▶ _THE PROBLEM_: From the data underneath, reproduce exactly the stretch that begins at the line with "This screenshot has width=700, height=422." and ends after the line with "Click the Active Grayscale Points label".
GIVEN RECORDS below:
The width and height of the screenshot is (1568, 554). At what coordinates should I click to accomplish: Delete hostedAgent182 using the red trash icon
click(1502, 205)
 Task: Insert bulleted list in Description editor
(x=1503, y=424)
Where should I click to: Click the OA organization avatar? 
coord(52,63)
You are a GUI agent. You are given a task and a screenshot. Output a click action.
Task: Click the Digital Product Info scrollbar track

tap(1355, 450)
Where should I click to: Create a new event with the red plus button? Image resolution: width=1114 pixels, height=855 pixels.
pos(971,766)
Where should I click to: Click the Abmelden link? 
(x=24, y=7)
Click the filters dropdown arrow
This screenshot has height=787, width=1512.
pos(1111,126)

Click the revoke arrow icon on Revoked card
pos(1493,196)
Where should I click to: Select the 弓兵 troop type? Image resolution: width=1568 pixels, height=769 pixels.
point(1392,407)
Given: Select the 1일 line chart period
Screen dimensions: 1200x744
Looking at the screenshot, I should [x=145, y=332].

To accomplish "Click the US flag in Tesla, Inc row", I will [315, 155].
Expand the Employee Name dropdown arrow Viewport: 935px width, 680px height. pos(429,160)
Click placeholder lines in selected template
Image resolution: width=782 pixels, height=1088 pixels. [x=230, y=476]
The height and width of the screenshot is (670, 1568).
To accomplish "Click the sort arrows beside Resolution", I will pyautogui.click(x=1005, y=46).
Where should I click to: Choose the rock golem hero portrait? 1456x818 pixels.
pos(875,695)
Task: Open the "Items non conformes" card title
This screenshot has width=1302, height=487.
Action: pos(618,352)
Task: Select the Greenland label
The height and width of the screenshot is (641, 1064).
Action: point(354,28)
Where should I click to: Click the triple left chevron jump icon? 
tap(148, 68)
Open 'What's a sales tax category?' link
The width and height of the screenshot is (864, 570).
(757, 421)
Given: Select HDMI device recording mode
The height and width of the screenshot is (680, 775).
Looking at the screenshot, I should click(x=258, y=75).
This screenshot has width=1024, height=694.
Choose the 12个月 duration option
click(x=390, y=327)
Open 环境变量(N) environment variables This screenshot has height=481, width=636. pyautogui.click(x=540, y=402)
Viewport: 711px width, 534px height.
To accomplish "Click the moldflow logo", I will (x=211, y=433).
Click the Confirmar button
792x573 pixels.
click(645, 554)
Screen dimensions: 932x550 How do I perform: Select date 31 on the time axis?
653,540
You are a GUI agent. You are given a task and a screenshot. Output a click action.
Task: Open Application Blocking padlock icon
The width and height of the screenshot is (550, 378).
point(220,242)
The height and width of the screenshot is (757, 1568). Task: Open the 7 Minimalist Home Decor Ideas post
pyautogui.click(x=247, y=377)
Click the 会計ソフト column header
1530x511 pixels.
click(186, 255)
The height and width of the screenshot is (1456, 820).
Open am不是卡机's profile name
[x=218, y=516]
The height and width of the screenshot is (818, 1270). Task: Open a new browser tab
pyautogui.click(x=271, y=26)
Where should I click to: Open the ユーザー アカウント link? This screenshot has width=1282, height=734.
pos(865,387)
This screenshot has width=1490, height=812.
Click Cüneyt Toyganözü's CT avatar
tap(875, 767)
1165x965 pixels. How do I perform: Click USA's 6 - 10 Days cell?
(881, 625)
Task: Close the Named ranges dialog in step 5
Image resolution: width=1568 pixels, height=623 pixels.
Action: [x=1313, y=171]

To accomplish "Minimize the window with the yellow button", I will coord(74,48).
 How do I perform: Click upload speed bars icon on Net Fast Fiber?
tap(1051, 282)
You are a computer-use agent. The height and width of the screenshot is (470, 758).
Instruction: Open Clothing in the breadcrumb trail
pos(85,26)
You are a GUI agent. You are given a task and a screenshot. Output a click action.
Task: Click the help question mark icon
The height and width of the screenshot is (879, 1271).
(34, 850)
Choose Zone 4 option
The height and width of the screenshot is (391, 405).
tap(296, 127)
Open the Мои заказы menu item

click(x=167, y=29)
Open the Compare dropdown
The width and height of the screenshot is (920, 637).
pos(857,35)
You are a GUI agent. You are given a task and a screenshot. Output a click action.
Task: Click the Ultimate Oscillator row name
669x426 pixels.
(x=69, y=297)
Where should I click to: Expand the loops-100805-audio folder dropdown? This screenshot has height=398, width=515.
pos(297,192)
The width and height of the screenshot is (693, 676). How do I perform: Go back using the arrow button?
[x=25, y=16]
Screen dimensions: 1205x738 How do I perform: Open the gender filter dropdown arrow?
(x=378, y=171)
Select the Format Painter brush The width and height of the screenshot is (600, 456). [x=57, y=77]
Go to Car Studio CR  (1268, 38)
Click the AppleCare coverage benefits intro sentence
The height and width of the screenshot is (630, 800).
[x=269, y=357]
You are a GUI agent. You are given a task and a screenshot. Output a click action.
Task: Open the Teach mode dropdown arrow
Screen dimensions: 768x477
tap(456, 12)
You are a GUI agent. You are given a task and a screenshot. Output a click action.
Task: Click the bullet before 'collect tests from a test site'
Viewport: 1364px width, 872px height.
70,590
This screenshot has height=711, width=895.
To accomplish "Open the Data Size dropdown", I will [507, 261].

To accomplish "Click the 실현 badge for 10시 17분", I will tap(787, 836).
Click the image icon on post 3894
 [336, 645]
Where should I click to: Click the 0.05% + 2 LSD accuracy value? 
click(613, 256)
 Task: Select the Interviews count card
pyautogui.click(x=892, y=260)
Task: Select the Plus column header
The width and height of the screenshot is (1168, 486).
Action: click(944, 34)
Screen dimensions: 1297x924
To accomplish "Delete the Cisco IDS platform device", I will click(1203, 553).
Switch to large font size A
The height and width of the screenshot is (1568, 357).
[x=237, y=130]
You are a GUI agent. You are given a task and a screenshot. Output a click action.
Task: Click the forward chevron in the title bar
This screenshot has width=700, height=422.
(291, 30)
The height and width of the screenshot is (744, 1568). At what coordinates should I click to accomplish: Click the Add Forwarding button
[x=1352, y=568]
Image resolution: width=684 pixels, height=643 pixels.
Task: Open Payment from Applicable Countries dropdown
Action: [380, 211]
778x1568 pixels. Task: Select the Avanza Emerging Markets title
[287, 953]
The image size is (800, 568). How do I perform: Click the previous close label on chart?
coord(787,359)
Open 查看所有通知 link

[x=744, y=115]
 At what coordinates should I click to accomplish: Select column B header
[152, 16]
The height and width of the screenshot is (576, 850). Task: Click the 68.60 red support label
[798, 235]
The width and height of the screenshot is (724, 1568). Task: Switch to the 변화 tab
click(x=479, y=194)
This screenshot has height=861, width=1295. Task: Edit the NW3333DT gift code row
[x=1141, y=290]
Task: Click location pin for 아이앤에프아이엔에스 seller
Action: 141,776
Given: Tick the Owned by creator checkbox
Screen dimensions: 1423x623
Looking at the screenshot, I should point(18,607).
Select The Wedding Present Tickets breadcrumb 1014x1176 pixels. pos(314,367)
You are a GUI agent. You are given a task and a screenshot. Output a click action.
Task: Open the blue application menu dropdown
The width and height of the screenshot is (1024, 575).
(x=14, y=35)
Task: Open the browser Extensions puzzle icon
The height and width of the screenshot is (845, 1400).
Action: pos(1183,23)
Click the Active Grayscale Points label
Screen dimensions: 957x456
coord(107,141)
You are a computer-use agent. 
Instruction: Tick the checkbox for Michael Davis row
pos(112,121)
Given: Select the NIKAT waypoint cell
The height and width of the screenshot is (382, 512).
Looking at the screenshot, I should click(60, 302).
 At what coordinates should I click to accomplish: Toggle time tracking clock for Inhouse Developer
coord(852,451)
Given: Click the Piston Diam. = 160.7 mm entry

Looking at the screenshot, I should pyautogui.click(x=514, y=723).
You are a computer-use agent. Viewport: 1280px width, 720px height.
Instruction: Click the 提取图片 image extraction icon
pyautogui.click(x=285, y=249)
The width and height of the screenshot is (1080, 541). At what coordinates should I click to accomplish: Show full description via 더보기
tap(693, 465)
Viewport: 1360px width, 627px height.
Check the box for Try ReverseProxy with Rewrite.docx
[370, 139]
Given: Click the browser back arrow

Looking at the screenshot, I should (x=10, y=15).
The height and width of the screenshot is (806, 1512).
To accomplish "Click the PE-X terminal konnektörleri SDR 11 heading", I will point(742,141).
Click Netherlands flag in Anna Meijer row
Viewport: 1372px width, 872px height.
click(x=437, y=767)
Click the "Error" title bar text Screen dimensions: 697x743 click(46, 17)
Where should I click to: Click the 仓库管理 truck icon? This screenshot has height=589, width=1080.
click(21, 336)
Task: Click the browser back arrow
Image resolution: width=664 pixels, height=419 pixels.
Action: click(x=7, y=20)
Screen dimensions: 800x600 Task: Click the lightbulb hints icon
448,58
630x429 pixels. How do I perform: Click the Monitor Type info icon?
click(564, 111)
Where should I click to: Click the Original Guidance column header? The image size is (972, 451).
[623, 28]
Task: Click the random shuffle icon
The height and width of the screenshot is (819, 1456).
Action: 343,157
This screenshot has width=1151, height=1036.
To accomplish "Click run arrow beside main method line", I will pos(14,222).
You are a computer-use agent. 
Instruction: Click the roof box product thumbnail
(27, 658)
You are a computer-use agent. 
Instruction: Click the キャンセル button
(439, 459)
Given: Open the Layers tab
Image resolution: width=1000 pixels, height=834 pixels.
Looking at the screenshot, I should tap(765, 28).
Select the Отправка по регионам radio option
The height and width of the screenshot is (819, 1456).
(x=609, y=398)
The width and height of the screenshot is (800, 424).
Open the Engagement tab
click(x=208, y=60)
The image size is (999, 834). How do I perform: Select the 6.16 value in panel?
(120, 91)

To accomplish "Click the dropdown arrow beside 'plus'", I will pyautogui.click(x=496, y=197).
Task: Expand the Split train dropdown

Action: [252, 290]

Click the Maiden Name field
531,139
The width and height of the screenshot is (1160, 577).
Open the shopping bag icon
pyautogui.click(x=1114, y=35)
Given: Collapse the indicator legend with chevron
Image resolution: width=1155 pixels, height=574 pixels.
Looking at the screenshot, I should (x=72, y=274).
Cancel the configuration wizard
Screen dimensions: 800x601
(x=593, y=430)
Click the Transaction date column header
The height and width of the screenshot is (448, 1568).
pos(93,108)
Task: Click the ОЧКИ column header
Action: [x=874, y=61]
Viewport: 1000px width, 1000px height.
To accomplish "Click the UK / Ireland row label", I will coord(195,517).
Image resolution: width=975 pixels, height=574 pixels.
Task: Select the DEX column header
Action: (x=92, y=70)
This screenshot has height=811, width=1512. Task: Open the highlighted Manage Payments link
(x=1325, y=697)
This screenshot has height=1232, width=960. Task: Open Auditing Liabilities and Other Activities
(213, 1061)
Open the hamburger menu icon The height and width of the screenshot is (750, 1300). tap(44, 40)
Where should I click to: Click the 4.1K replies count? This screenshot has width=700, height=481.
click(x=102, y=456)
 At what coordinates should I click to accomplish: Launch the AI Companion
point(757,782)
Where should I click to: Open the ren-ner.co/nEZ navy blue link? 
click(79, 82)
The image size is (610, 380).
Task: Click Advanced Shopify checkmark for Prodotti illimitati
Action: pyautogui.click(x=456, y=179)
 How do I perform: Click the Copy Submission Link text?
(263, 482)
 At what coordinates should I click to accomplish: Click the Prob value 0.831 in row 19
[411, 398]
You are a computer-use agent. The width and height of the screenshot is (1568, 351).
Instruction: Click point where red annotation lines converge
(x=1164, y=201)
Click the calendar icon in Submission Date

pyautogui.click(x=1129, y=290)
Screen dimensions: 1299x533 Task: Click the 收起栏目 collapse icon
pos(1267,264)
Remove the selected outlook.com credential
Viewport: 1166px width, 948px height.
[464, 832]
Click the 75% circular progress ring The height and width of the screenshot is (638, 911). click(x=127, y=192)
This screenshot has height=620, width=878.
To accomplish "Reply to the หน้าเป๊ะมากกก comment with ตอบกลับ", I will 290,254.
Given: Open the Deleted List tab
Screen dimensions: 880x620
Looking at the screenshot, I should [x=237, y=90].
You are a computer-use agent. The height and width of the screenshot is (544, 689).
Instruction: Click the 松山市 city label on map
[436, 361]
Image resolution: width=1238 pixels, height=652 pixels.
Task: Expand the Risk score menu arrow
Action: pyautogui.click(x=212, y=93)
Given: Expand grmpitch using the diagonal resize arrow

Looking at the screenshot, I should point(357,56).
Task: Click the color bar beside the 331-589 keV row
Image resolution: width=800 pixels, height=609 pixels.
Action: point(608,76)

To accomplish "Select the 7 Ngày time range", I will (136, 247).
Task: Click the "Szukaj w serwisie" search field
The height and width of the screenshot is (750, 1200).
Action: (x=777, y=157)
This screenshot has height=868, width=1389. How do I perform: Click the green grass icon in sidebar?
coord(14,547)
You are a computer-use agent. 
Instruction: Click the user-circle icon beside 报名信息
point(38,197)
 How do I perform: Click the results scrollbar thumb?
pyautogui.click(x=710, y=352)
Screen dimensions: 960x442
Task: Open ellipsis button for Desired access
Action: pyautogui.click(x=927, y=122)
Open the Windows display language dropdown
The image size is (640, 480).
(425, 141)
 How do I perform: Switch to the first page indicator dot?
End of GIVEN RECORDS.
▶ _WRITTEN REPLY_:
This screenshot has width=700, height=422.
(291, 30)
The height and width of the screenshot is (744, 1568). At what coordinates should I click to accomplish: Click the Add Forwarding button
[x=1352, y=568]
Image resolution: width=684 pixels, height=643 pixels.
Task: Open Payment from Applicable Countries dropdown
Action: [380, 211]
778x1568 pixels. Task: Select the Avanza Emerging Markets title
[287, 953]
The image size is (800, 568). How do I perform: Click the previous close label on chart?
coord(787,359)
Open 查看所有通知 link

[x=744, y=115]
 At what coordinates should I click to accomplish: Select column B header
[152, 16]
The height and width of the screenshot is (576, 850). Task: Click the 68.60 red support label
[798, 235]
The width and height of the screenshot is (724, 1568). Task: Switch to the 변화 tab
click(x=479, y=194)
This screenshot has height=861, width=1295. Task: Edit the NW3333DT gift code row
[x=1141, y=290]
Task: Click location pin for 아이앤에프아이엔에스 seller
Action: 141,776
Given: Tick the Owned by creator checkbox
Screen dimensions: 1423x623
Looking at the screenshot, I should point(18,607).
Select The Wedding Present Tickets breadcrumb 1014x1176 pixels. pos(314,367)
You are a GUI agent. You are given a task and a screenshot. Output a click action.
Task: Open the blue application menu dropdown
The width and height of the screenshot is (1024, 575).
(x=14, y=35)
Task: Open the browser Extensions puzzle icon
The height and width of the screenshot is (845, 1400).
Action: pos(1183,23)
Click the Active Grayscale Points label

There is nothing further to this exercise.